The Ninth Circuit’s questionable finding that there was no evidence in the record supporting the parole denials is irrelevant unless there is a federal right at stake, as §2254(a) requires. See id., at 67. The short of the matter is that the responsibility for assuring that the constitutionally adequate procedures governing California’s parole system are properly applied rests with California courts, and is no part of the Ninth Circuit’s business.

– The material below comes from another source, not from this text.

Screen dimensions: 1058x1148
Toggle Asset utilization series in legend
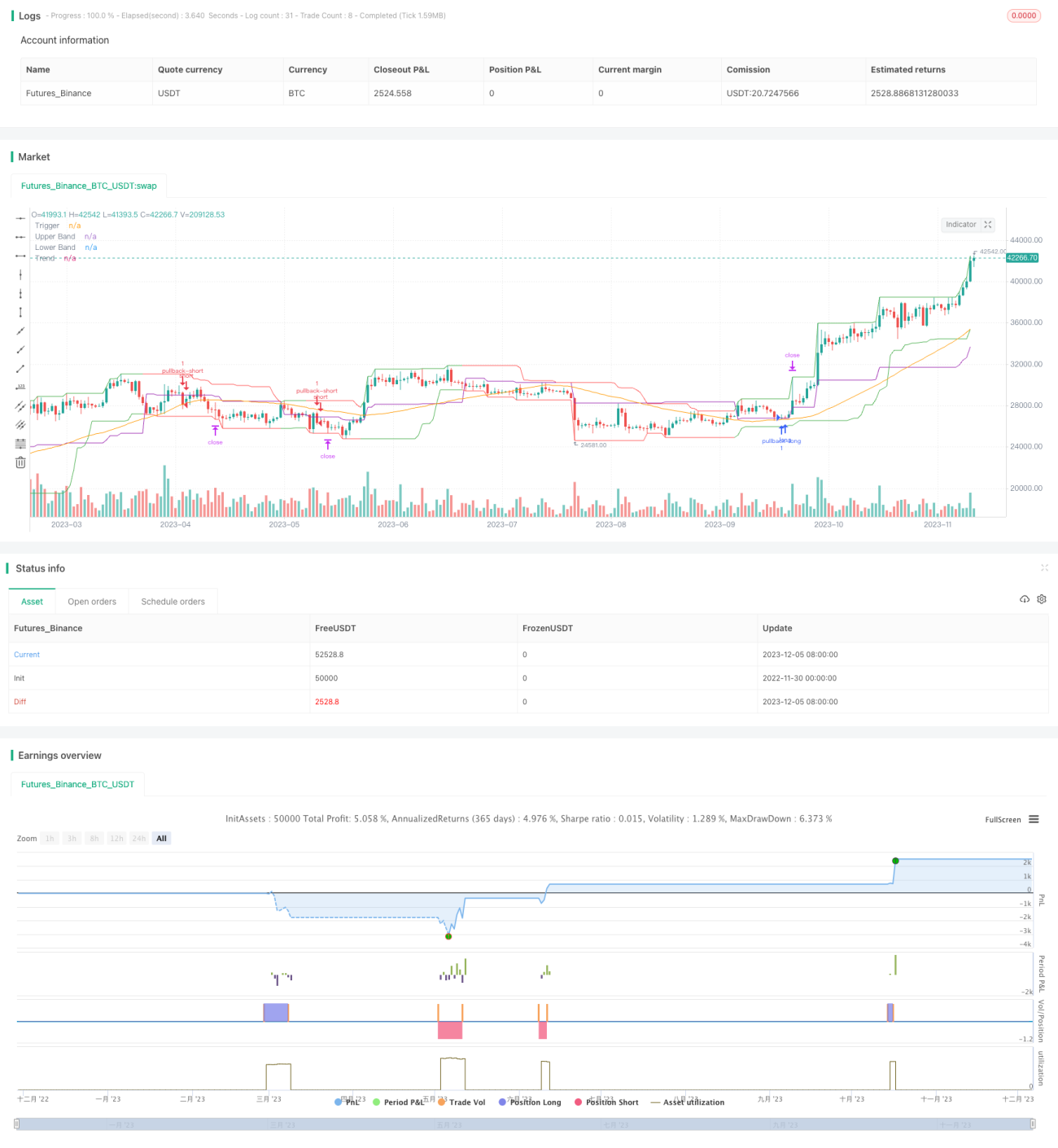pyautogui.click(x=688, y=1102)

The petition for a writ of certiorari and respondents’ motions for leave to proceed in forma pauperis are granted.
The judgments below are
* Cooke and Clay argue that the greater protections afforded to the revocation of good-time credits should apply, citing In re Rosenkrantz, 29 Cal. 4th 616, 657–658, 59 P. 3d 174, 205 (2002), a California Supreme Court case that refers to our good-time-credits decision in Superintendent, Mass. Correctional Institution at Walpole v. Hill, 472 U. S. 445 (1985). But Rosenkrantz did not purport to equate California’s parole system with good-time credits. It cites Hill twice. The first citation merely observes that the court relied upon Hill in an earlier opinion adopting the “some evidence” test for decisions to revoke parole that had previously been granted. 29 Cal. 4th, at 656, 59 P. 3d, at 204. The second citation, which does occur in the part of the opinion discussing the need for “some evidence” review in parole decisions, simply borrows language from Hill to support the proposition that “ ‘[r]equiring a modicum of evidence’ ” can “ ‘help to prevent arbitrary deprivations.’ ” 29 Cal. 4th, at 658, 59 P. 3d, at 205 (quoting Hill, 472 U. S., at 455). In any event, the question of which due process requirements apply is one of federal law, not California law; and neither of these citations comes close to addressing that question. Any doubt on that score is resolved by a subsequent footnote stating that the court’s decision is premised only on state law. 29 Cal. 4th, at 658, n. 12, 59 P. 3d, at 205, n. 12.